Piu foi o primeiro a entrar na pista, na 3ª série, e passou pela eliminatória com a terceira posição – fez 48.75. Medalha de bronze em Tóquio-2020 (46.72) e campeão mundial em Eugene-2022 (46.29, recorde pessoal, brasileiro e sul-americano), Alison chegou na disputa olímpica como o segundo melhor do mundo na temporada, com a marca de 46.63, obtida na Diamond League de Oslo, em 30 de maio.

Alison, de 24 anos, está aproveitando toda a experiência que não teve em Tóquio, já que, por causa da pandemia de covid-19, subiu ao pódio em um estádio sem público. “A atmosfera está incrível. Quando entrei na pista, geral gritando para a prova, foi lindo. Essa experiência é mágica”, afirmou. 

Sobre a prova, disse que, na eliminatória, é fazer o necessário para passar, sem gastar muita energia. “A final é o objetivo, mas tem que chegar lá, não se pode descartar eliminatória ou semifinal. Esse round foi mais para sentir a pista, ficar confortável e saber o que posso fazer na próxima corrida”. Alison também confirmou que a pista está muito rápida. “Tem que ter cuidado para não atropelar as barreiras.”

Sempre descontraído, Alison chegou à Olimpíada com o cabelo tingido de roxo, no mesmo tom da pista do Stade de France. “Prometi que ia pintar hoje e cumpri. Sou um homem de palavra!”, brincou.
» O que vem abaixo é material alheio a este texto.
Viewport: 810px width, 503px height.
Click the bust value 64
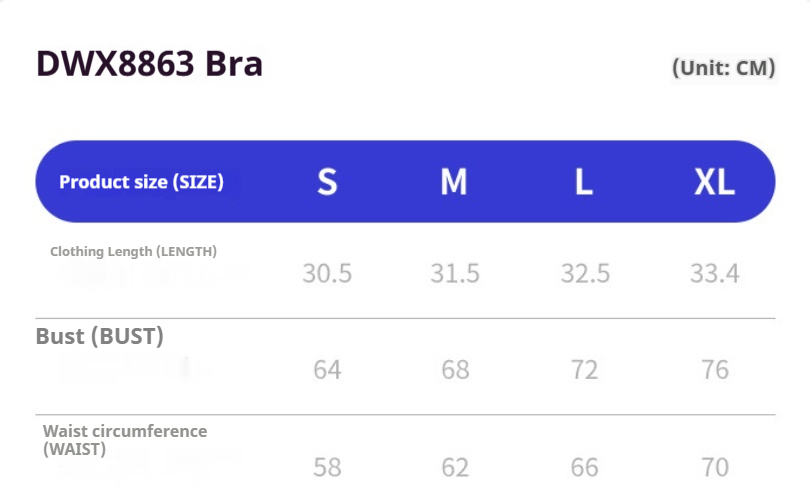[327, 370]
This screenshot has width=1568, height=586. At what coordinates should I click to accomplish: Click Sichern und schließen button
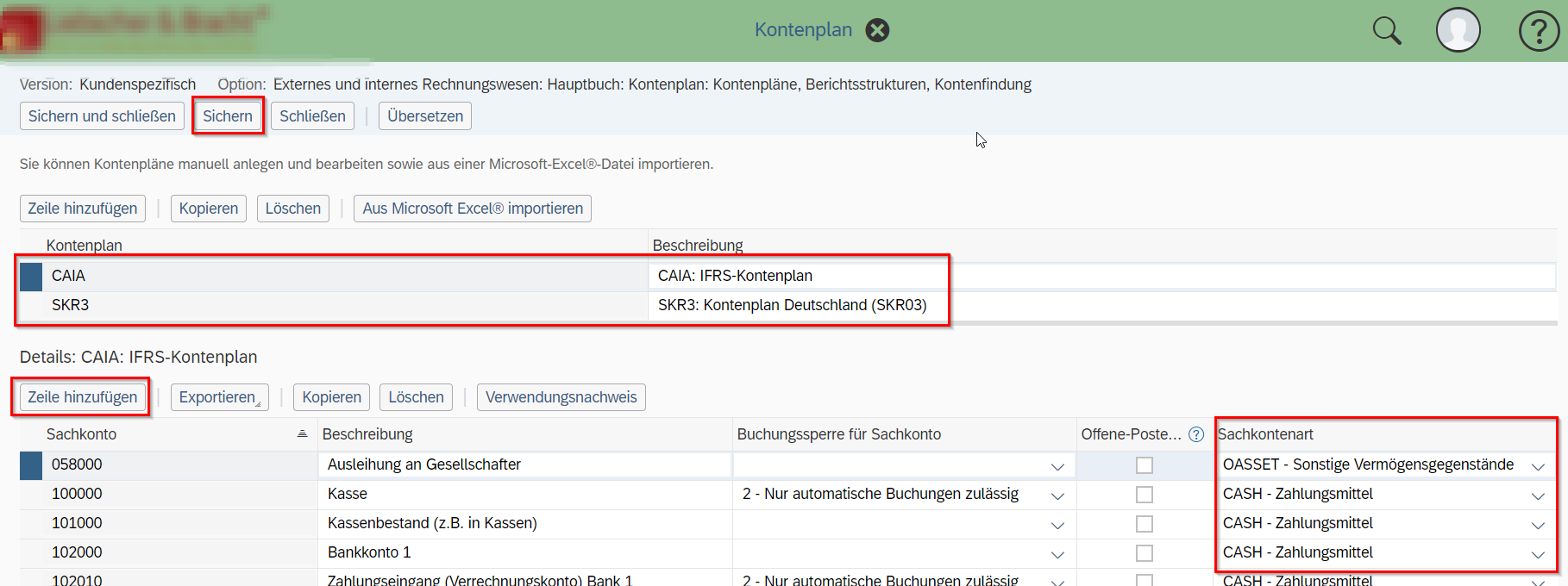102,116
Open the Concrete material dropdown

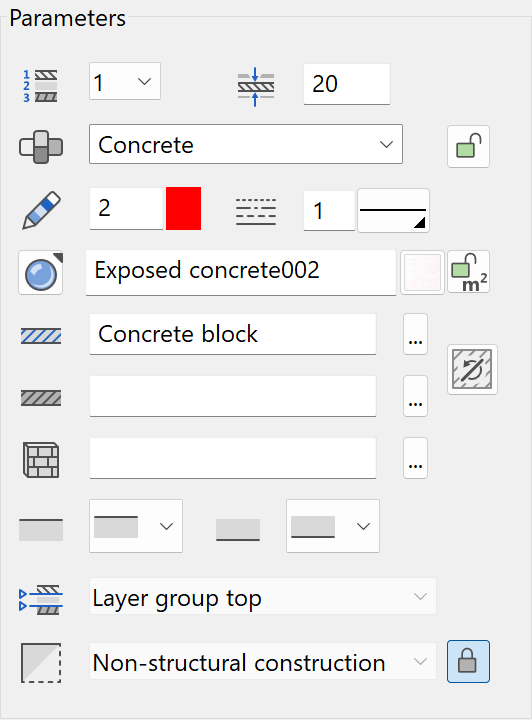click(246, 144)
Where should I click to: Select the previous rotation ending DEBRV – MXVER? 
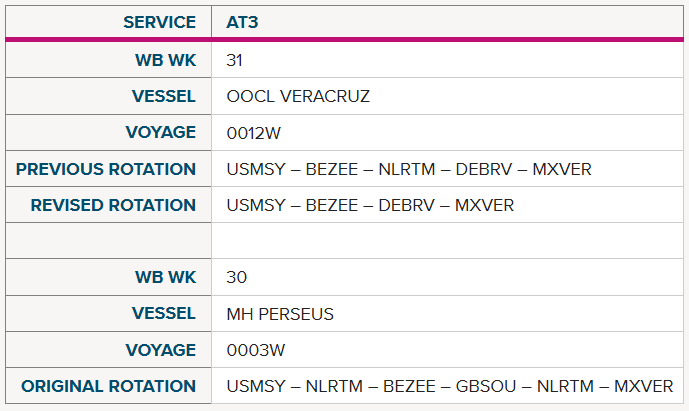(x=409, y=169)
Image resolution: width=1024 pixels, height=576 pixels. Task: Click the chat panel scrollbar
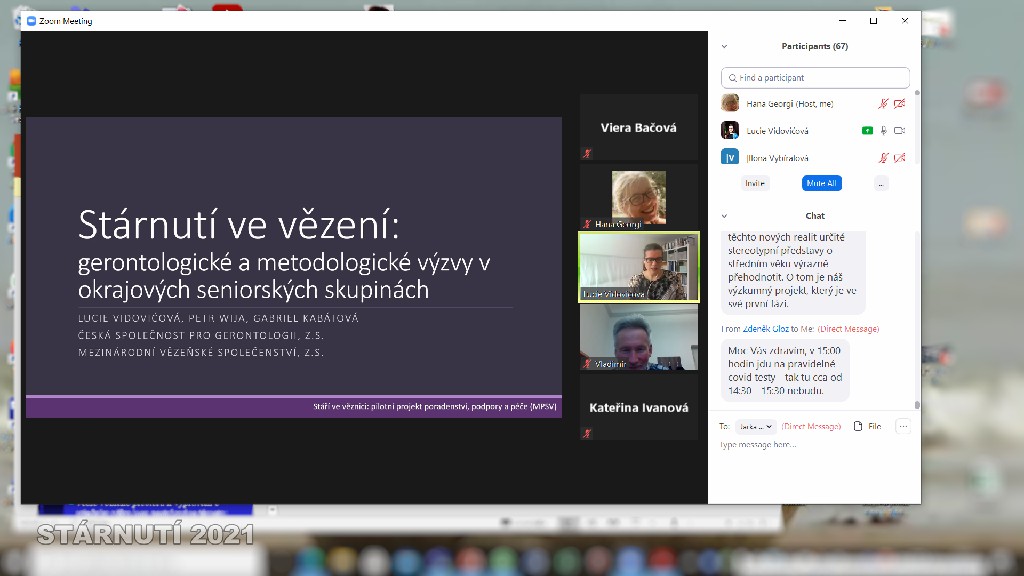pos(916,320)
Matheus Lima (Wagner Carmo/CBAt)

Na 5ª e última série, Matheus Lima fez o 2º tempo (48.90) e garantiu a passagem de fase em sua estreia olímpica. O cearense de 21 anos também tinha índice para os 400 metros, mas optou pela prova de barreiras.
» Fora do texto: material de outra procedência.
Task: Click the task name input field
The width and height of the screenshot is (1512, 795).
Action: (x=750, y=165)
“Estou muito feliz de estar aqui. É um sonho realizado, mas não totalmente, porque eu quero a final. Por mais que meus adversários estejam em um nível mais forte que eu, vou buscar medalha. Não tenho medo de ninguém”, afirmou o atual campeão dos Jogos Pan-Americanos.

A decisão de correr nos 400 m com barreiras foi do “instinto”, apoiada pelo treinador Sanderlei Parrela. “Eu e meu treinador passamos meses pensando nisso. Passei dois meses competindo na Europa para tentar definir. Meu instinto dizia que era os 400 m com barreiras. No fim, foi uma decisão minha, e ele confiou.”

Matheus disse que, há 10 dias, sentiu a posterior da coxa. “Desde que cheguei aqui, estou sem treinar. Mas ontem recebi uma mensagem da Lili, esposa do meu treinador, para confiar em Deus e que tudo iria dar certo. E fui para cima classificar”.